A six-foot-tall condom stands beside his wife on one side of Providence Road. Across four lanes stands a priest and a woman dressed in black from head to toe. It’s 11 a.m. Saturday morning, and Columbia’s Planned Parenthood rally is in full swing.

This rally drew more than 100 people to protest for one side or the other. At the core are two groups. On the pro-life side is 40 Days For Life, a national organization whose Columbia chapter was founded in 2008 by Kathy Forck, the woman dressed in black to mourn the lost lives of aborted babies. On the pro-choice side is the Guild of Silly Heathens, a self-proclaimed “reactive organization” that formed in response to 40 Days For Life’s protests. It expresses support for Planned Parenthood by way of silly costumes such as a juggler in a kilt and Mr. Safety, the aforementioned condom named. Renee Maxwell, the founder of the guild, was dressed in a homemade vulva costume that, according to her, the pro-life protestors have reported to the police for indecency at least three times.

“We really believe that by now it’s impossible to have a rational discussion about reproductive justice and women’s health care,” Maxwell said. “The bottom line is, if facts and evidence really counted for anything at all, we wouldn’t need to have this debate anymore.”

On the anti-abortion side, the rally was the first annual National Day of Protest at Planned Parenthood. It will be held on the fourth Saturday of April ever year “until Planned Parenthood goes away,” according to Forck. For 40 Days of Life, the rally is a way to show support for women who may feel pressured into getting abortions and provide another option.

“We care about the moms,” Forck said. “We are women too. And I know that Planned Parenthood talks about health care, but to me abortion is not health care.”

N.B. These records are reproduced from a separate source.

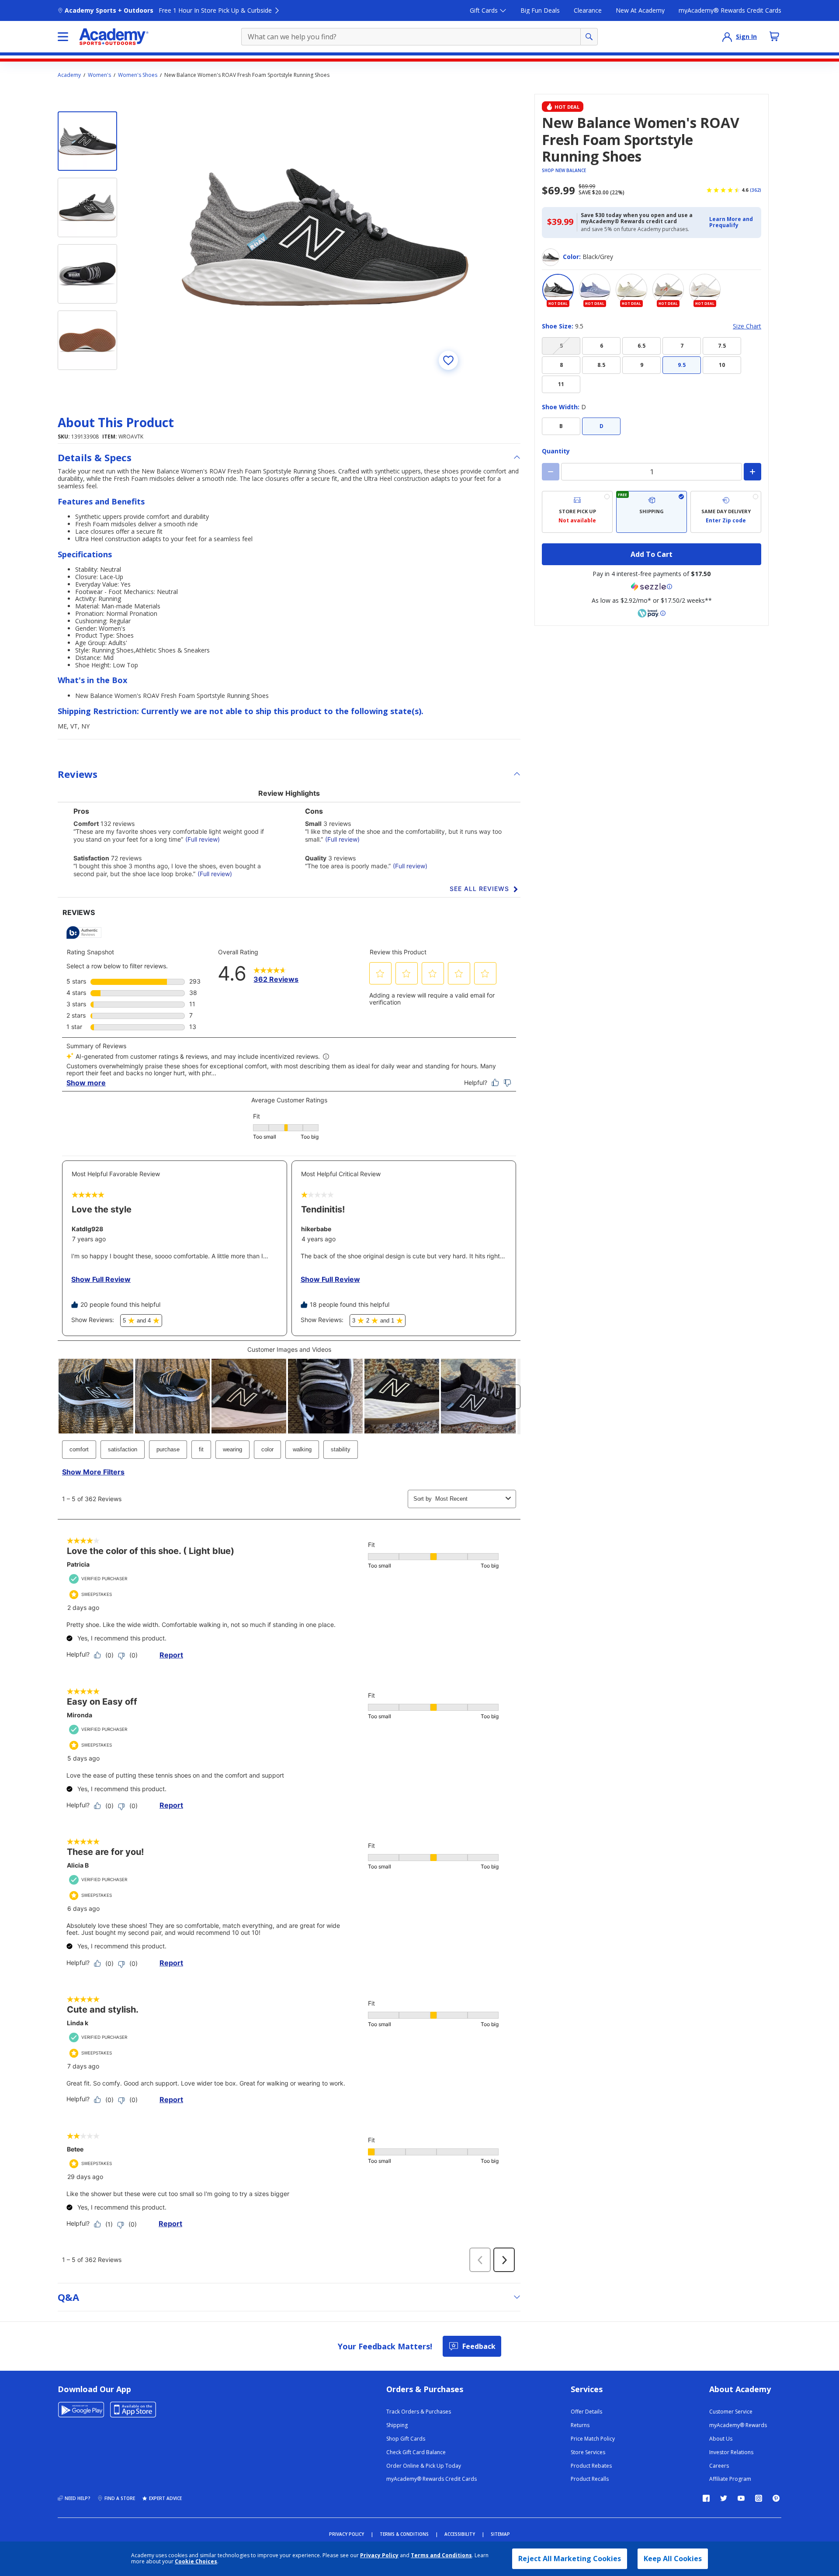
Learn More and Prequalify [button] (731, 222)
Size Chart (747, 326)
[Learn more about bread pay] (651, 613)
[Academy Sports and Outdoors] (114, 36)
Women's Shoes (137, 75)
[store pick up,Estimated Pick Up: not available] (577, 511)
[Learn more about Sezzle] (651, 586)
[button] (732, 222)
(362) (755, 190)
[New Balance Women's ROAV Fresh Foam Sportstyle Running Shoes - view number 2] (87, 207)
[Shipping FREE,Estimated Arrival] (651, 511)
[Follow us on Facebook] (706, 2498)
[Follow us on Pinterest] (776, 2498)
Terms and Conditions (441, 2555)
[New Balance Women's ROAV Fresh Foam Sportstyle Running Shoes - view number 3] (87, 274)
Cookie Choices (196, 2562)
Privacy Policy (379, 2555)
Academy (69, 75)
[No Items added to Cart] (774, 36)
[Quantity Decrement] (550, 471)
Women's (99, 75)
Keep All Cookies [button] (673, 2558)
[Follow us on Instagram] (758, 2498)
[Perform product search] (589, 36)
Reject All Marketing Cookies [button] (569, 2558)
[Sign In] (727, 37)
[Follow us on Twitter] (723, 2498)
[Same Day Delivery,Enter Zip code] (726, 511)
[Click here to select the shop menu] (63, 37)
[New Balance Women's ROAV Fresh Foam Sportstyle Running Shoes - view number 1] (87, 141)
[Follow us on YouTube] (741, 2498)
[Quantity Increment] (752, 471)
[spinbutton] (651, 471)
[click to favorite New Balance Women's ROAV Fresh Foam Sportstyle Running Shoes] (448, 360)
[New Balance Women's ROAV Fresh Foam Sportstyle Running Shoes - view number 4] (87, 340)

For the Planned Parenthood supporters, the rally had a different theme: the #ShameOnSchaefer painted on several signs indicated protests against Kurt Schaefer, the Republican Senator from Columbia who has become a prominent figure in the anti-abortion fight in Missouri.

Missouri’s Planned Parenthood has been a “hub of activity” recently, according to Kristin Metcalf-Wilson, the lead clinician and assistant vice president of services for Planned Parenthood in Kansas and mid-Missouri.

In September, former Chancellor R. Bowen Loftin suspended a Planned Parenthood physician’s admitting privileges at University Hospital. He did so under pressure from Republican lawmakers such as Schaefer.

Last week, the St. Louis Planned Parenthood came to an agreement with the Missouri Senate that stemmed from months of refusal by the clinic to release patient medical records. Mary Kogut, the Planned Parenthood regional director, faced the contempt measure that could have resulted in fines or jail time for refusing to turn over documents. The bill was sponsored by Senator Schaefer.

Schaefer was in Columbia the night before, but he was unable to be present at the rally as he was a speaker for the National Day of Protest at St. Louis’s clinic.